Een afwijkende versie is dat Zeus Callisto, de dochter van Lycaon, verkrachtte. Als gevolg hiervan werd Arcas geboren. De zonen stelden vervolgens Zeus op de proef door hem met dierenvlees gemengd mensenvlees voor te zetten, waarop Zeus de zonen doodde.[1] In beide versies verandert Zeus als straf Lycaon in een wolf (in het Oudgrieks: λύκος (lykos)). Van dit verhaal stamt het verhaal van weerwolven (lycantropen).

Volgens de versie, die door Ovidius in zijn Metamorphosen wordt verteld, wilde Lycaon de god, die onderdak bij hem had gevonden, 's nachts met zijn dolk kelen, maar hem eerst een maal voorzetten van gekookt en geroosterd vlees van een krijgsgevangen genomen gezant van de Molossiërs. Zeus liet vuur op Lycaons burcht neerdalen, maar Lycaon wist bijtijds te vluchten. Lycaon werd in een bruingrijze wolf veranderd en Zeus riep de godenvergadering op de mensheid die slecht geworden was, getuige Lycaon, te verdelgen. Er werd besloten de mensheid een zondvloed te zenden, maar de mensheid toch een kans te geven: de enige overlevenden waren Deukalion en Pyrrha, die een nieuw mensengeslacht op aarde zetten.[2]

Lycaons zonen[bewerken | brontekst bewerken]

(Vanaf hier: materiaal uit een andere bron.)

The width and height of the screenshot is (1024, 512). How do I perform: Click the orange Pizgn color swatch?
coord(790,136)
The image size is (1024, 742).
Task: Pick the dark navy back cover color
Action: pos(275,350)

Lycaon liet volgens Dionysius van Halicarnassus zijn rijk Arcadië na aan zijn tweeëntwintig zonen, maar Peucetis zocht zijn heil elders en werd de stamvader van de Peucetiërs, een van de drie stammen van de Iapygiërs, die in de klassieke oudheid in Apulia in Italië woonden. Volgens de Bibliotheca van Pseudo-Apollodorus bracht Lycaon vijftig zonen voort, de Lykaonides. Ze waren slecht en werden op Nyktimus na door Zeus' bliksem gedood of veranderd in een wolf.

Lycaons zonen waren onder meer: Acacus, Alipherus, Bucolion, Canethus, Caucon, Eleuther, Euaemon, Haemon, Hopleus, Linus, Macareus, Macednus, Maenalus, Mecisteus, Nyctimus, Oenotrus, Orestheus, Pallas, Parrhasius, Peucetius, Phineus, Phthius, Tegeates en Thesprotus. Ze gaven hun namen aan steden in Arcadië.

Lycaon, zoon van Priamus van Troje[bewerken | brontekst bewerken]

Deze Lycaon werd door Achilles gedood of, volgens een andere versie, als slaaf door Patroclus verkocht.

Lycaon, zoon van Ares[bewerken | brontekst bewerken]

Lycaon, de zoon van de oorlogsgod Ares (Mars) werd door Hercules gedood.